Stem Cell Service Raises Ethics Issue for Researchers
A San Carlos-based stem cell research company is under scrutiny from some stem cell supporters for profiting from services that rely on stem cell therapies that have not yet been discovered, the San Francisco Chronicle reports.
StemLifeLine offers to create "personalized" stem cell lines from unused embryos of fertility clinic clients with the hope that a stem cell therapy may someday be discovered for a specific disease that is afflicting a family member. The company promotes the service as "insurance for the future."
Although no law governs how fertility clients may use their embryos, some stem cell researchers have raised ethical questions about StemLifeLine's business model.
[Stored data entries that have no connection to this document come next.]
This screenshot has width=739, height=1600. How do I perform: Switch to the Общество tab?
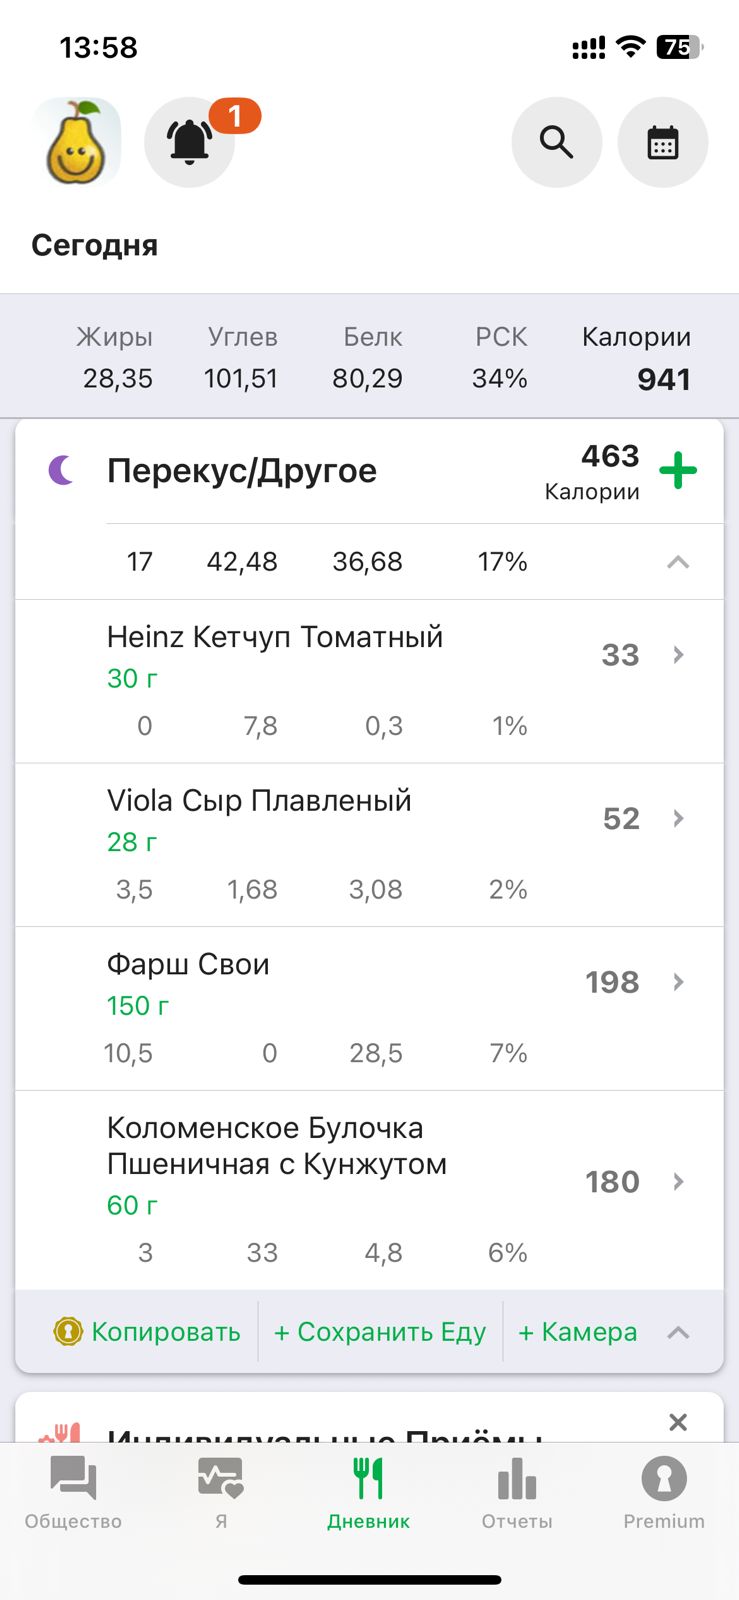click(73, 1492)
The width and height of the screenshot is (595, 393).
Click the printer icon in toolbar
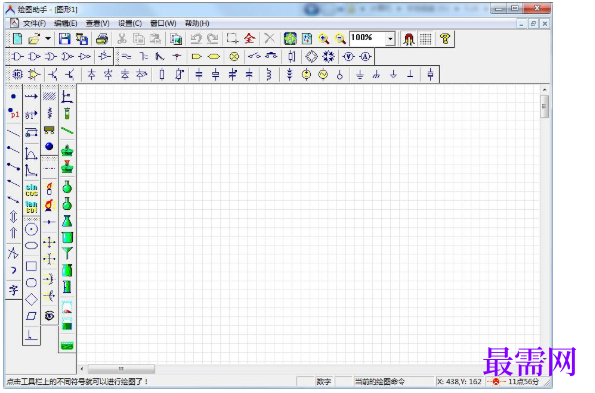click(102, 39)
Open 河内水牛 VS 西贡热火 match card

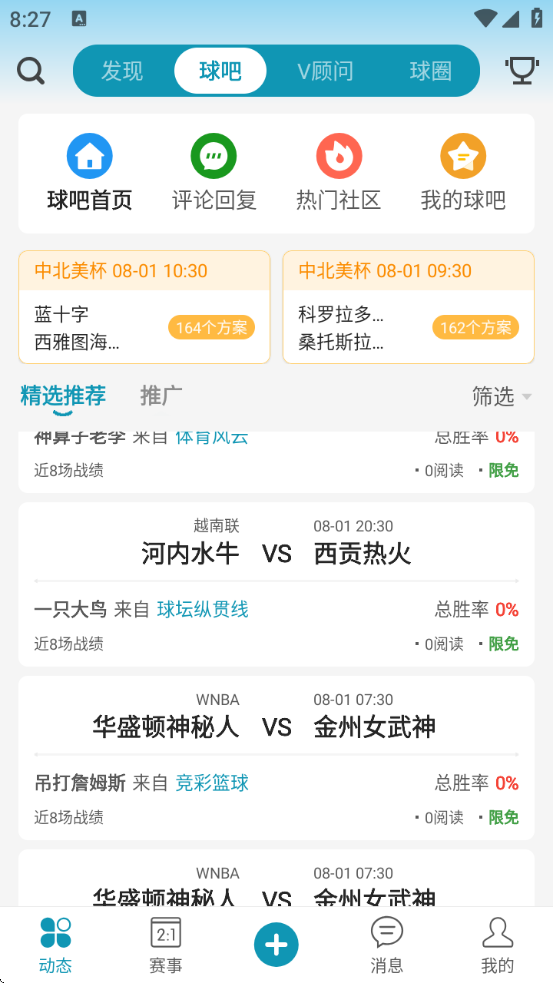tap(276, 584)
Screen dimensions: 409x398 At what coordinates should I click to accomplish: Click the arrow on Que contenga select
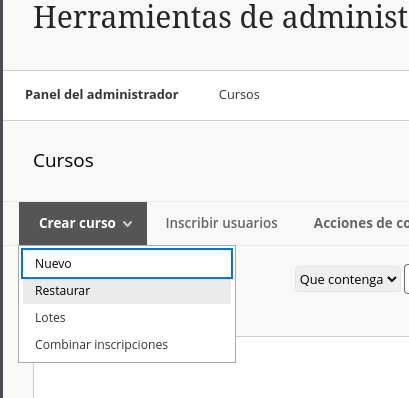pyautogui.click(x=392, y=279)
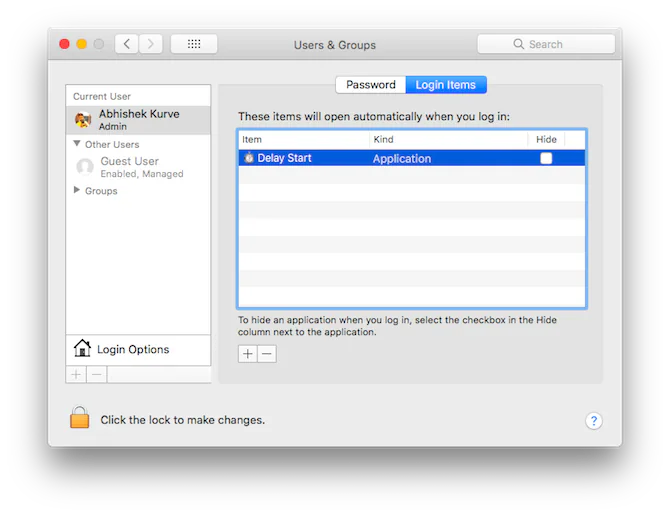Show all preferences grid icon

tap(194, 44)
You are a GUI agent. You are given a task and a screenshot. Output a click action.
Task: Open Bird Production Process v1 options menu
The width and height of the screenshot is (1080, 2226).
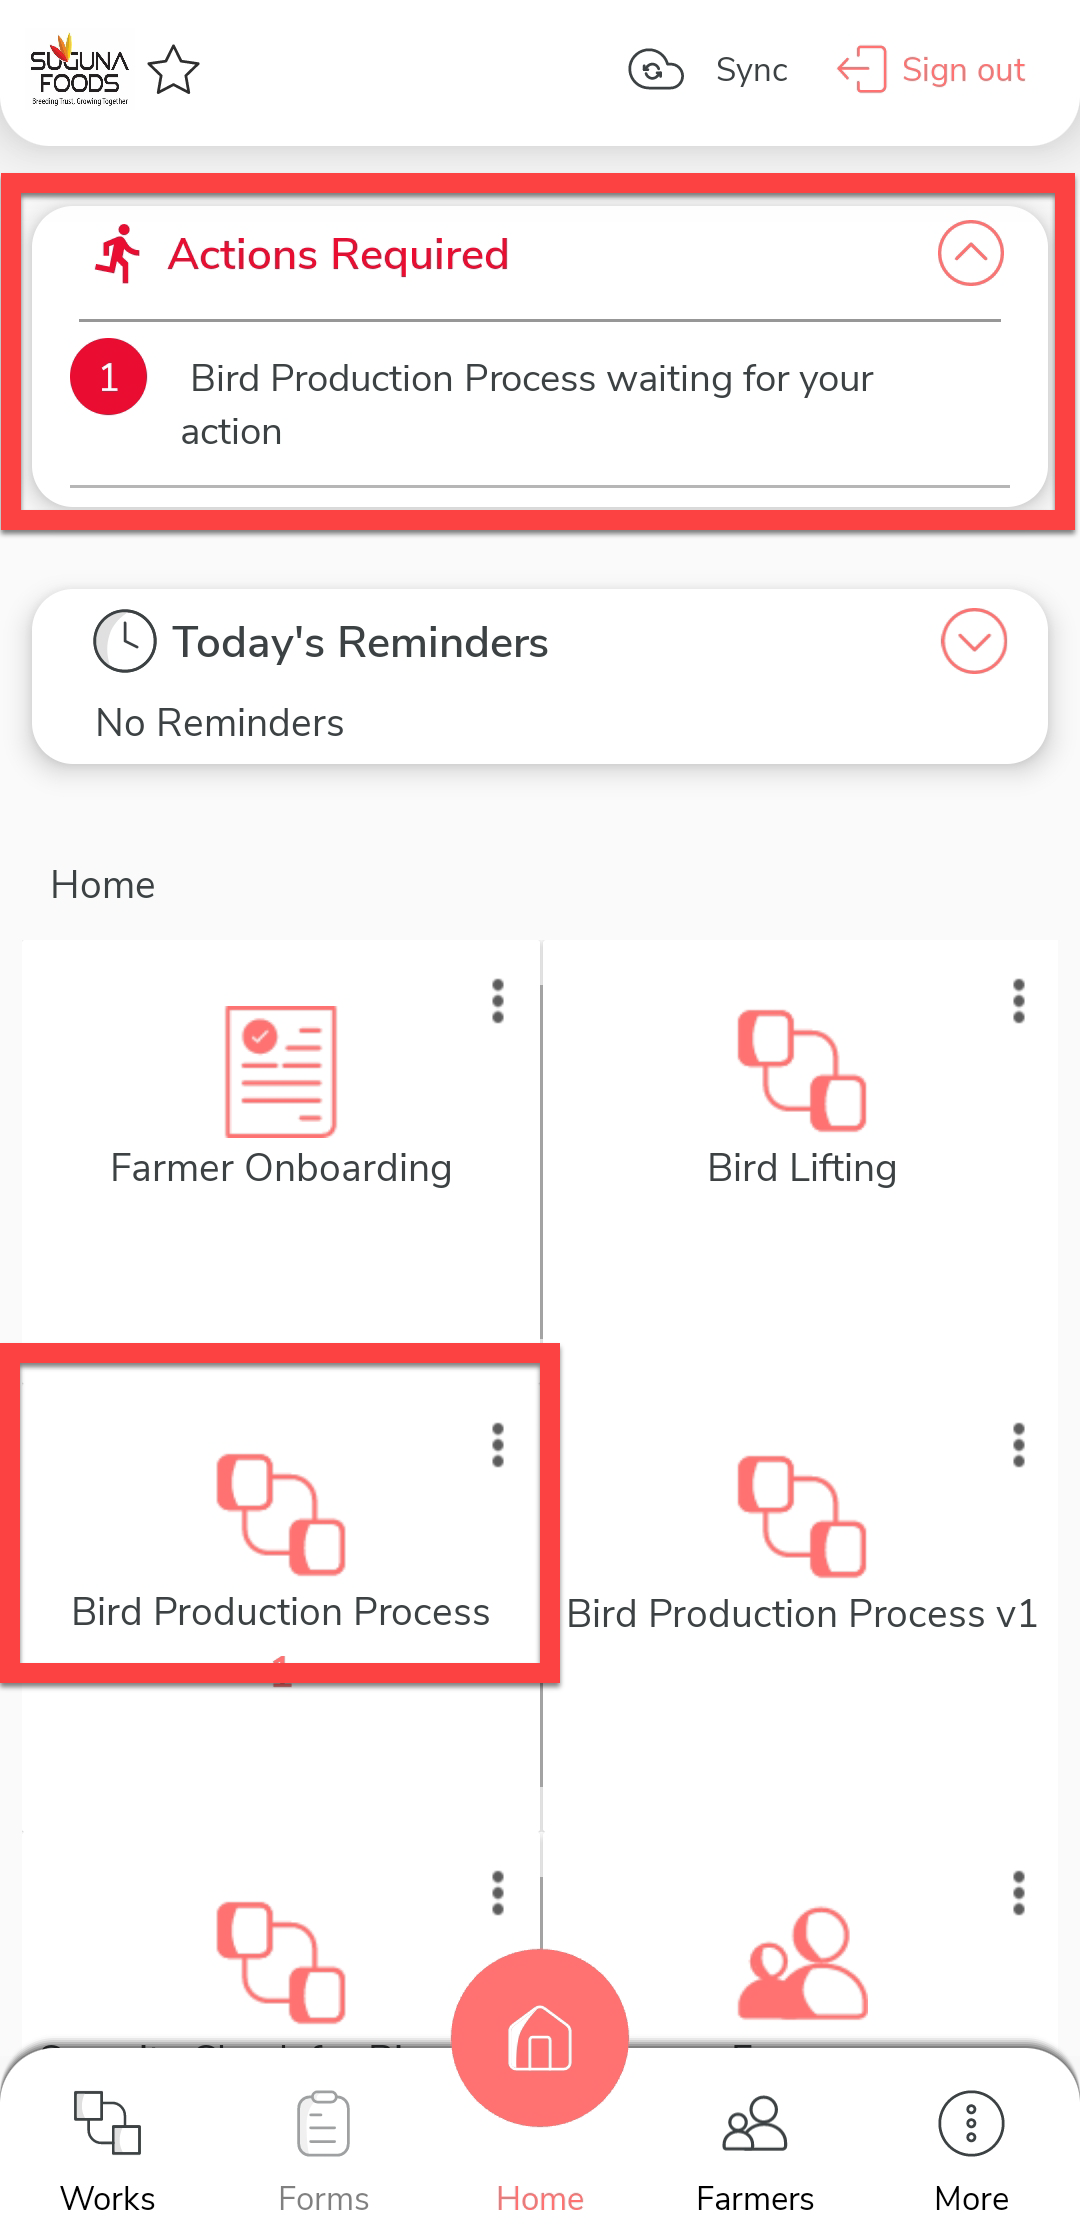click(x=1019, y=1445)
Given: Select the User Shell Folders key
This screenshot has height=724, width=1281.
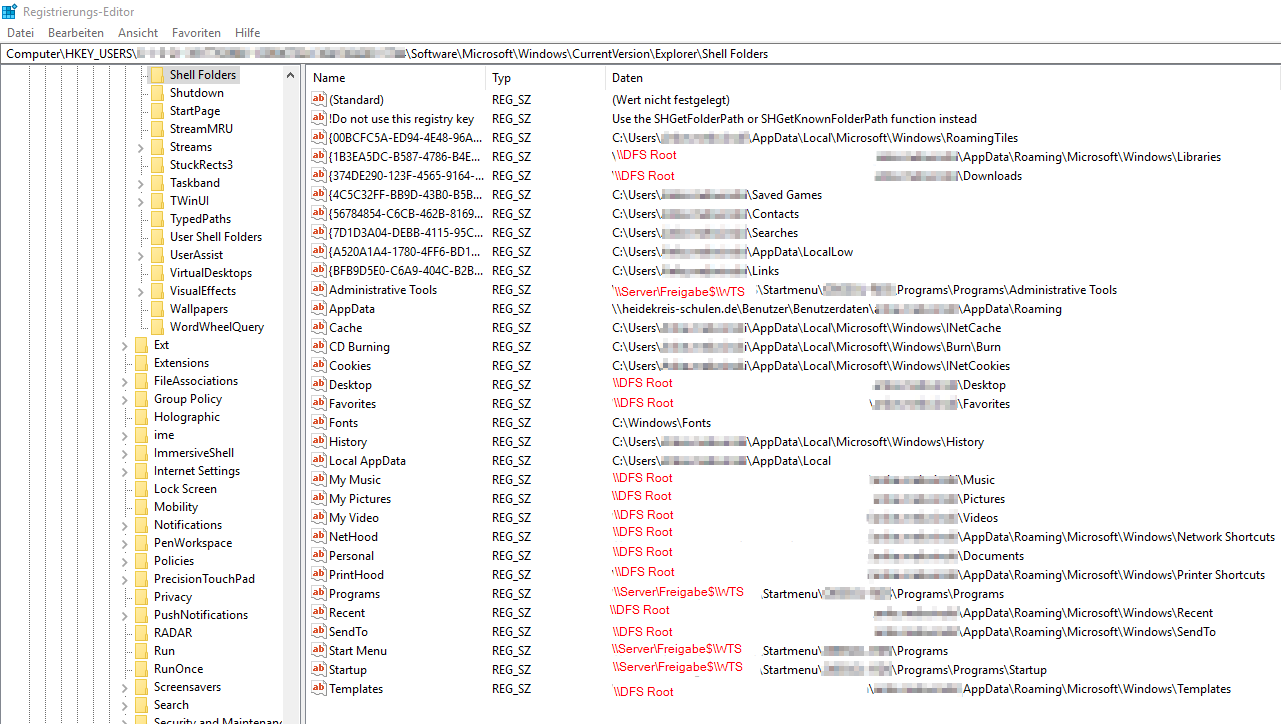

The company charges up to $7,000 to create and freeze the stem cell line, and about $350 annually for storage.
David Magnus, director of the Stanford Center for Biomedical Ethics, said the company should tell consumers that a new stem cell therapy might not be discovered for 30 or 40 years. He added that the stem cells could become unusable as technology changes.
About 15 families have participated in pilot studies or as paying customers since the company was founded in 2005, according to Ana Krtolica, CEO of StemLifeLine.
Krtolica said that the company informs its clients that it may take years for the discovery of stem cell therapies, adding, "They feel that they are preserving something out of the embryos that will have some use in the future" (Tansey, San Francisco Chronicle, 10/29).